* Exercise brief: Below is a listing from which only part is wanted; return exactly the lines from the one with "Like the post with thumbs-up icon" up to and including the one with "Task: Click the upload".

====

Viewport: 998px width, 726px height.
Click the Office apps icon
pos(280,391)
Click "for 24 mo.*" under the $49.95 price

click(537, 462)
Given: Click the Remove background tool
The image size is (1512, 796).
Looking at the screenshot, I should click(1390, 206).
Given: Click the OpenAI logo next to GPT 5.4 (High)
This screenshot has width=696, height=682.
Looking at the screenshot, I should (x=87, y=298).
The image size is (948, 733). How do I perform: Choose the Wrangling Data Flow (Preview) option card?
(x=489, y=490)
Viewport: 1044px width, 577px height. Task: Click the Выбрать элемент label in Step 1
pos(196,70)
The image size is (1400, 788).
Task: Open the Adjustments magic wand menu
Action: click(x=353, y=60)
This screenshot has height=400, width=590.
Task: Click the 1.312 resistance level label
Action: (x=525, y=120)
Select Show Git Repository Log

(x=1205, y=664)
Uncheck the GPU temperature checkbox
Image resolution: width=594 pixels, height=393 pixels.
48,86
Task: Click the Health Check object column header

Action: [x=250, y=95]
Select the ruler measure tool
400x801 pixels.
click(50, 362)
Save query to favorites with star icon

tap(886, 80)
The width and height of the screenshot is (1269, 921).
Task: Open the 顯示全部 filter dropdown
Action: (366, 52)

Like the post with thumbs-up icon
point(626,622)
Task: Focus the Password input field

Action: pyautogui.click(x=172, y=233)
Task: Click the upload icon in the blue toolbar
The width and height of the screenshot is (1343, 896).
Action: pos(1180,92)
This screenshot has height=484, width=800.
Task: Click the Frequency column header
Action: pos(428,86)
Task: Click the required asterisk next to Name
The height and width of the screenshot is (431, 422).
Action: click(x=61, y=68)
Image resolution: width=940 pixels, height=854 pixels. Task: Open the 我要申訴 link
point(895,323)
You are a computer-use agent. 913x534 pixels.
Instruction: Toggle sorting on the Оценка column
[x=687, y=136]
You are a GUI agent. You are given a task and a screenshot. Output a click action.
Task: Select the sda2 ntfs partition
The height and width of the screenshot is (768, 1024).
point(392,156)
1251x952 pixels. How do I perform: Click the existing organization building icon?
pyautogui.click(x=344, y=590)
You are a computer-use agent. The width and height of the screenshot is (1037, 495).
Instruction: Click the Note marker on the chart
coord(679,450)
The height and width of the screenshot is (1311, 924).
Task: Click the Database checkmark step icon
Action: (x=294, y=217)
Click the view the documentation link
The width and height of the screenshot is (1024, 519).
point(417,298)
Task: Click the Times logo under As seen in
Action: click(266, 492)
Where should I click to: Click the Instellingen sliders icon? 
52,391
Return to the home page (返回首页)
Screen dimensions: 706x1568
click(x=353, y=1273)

====

* Reply:
Like the post with thumbs-up icon
point(626,622)
Task: Focus the Password input field

Action: pyautogui.click(x=172, y=233)
Task: Click the upload icon in the blue toolbar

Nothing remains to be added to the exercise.